After losing 1-0 to Sunderland in another toothless attacking performance despite having Roberto De Zerbi in charge, Tottenham Hotspur's relegation from the Premier League is starting to feel like an inevitability to the suffering Spurs fan base. Especially with West Ham United and Leeds United impressing with big wins and Nottingham Forest having recently trumped Spurs 3-0, the plight of the Lilywhites has long past moved a point of desperation along a 14 game winless streak.
So as Spurs supporters contemplate the ramifications of relegation, the wage bill and future financial health of Tottenham comes to mind. Tottenham have quite a few players who are directly responsible for this relegation battle and futility, and these players are both poor and overpaid.
Even though Daniel Levy was smart enough to plan for the contingency of relegation with steep 50 percent wage cuts across the board, as Football.London's Kasra Moradi charts, there are still going to be some hefty wages paid to several Spurs players in the 2026/27 season if they are in the EFL Championship.
Conor Gallagher is a real low point
The worst two offenders will be two recent, overpaid signings who have been atrocious in recent weeks, striker Dominic Solanke and center midfielder Conor Gallagher. Solanke had a month of a purple patch in his return from injury but has been even worse recently. The record 65 million pound summer 2024 transfer will still make 70,000 pounds per week in the EFL Championship, and while that does not seem like a lot at the outset, it is a ton of money for a guy who barely scores - let alone has his name even uttered on the broadcast with how invisible he is.
But obviously, nothing tops Gallagher in terms of sheer regret. Tottenham Hotspur only just signed the former Chelsea and Crystal Palace rival from Atletico Madrid, but they both overapid the Rojiblancos to beat out Aston Villa to the midfielder - and, worse yet, they broke their wage structure to bring in a player who was already pretty lousy for Atleti anyway.
Gallagher has been even worse for Tottenham. Even with the wage reduction accounted for, the English No. 8 would still be on the books for 80,000 pounds per week. Only Cristian Romero, Xavi Simons, and James Maddison would make more.
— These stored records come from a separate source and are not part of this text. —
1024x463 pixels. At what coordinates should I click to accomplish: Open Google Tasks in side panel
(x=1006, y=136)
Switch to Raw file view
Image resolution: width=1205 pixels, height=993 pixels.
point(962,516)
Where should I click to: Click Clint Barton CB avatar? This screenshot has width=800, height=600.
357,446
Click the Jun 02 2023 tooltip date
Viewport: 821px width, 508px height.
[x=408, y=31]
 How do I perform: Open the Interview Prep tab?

Maybe Cristian Romero should be mentioned as a third player then, at nearly 100,000 pounds per week even on reduced wages. But firstly, Romero leaving Spurs is a foregone conclusion at this point. And secondly, unlike Solanke and Gallagher, he's actually a good player and still worth that money in a vaccuum. Solanke and Gallagher are so bad, they don't even deserve 50,000 per week.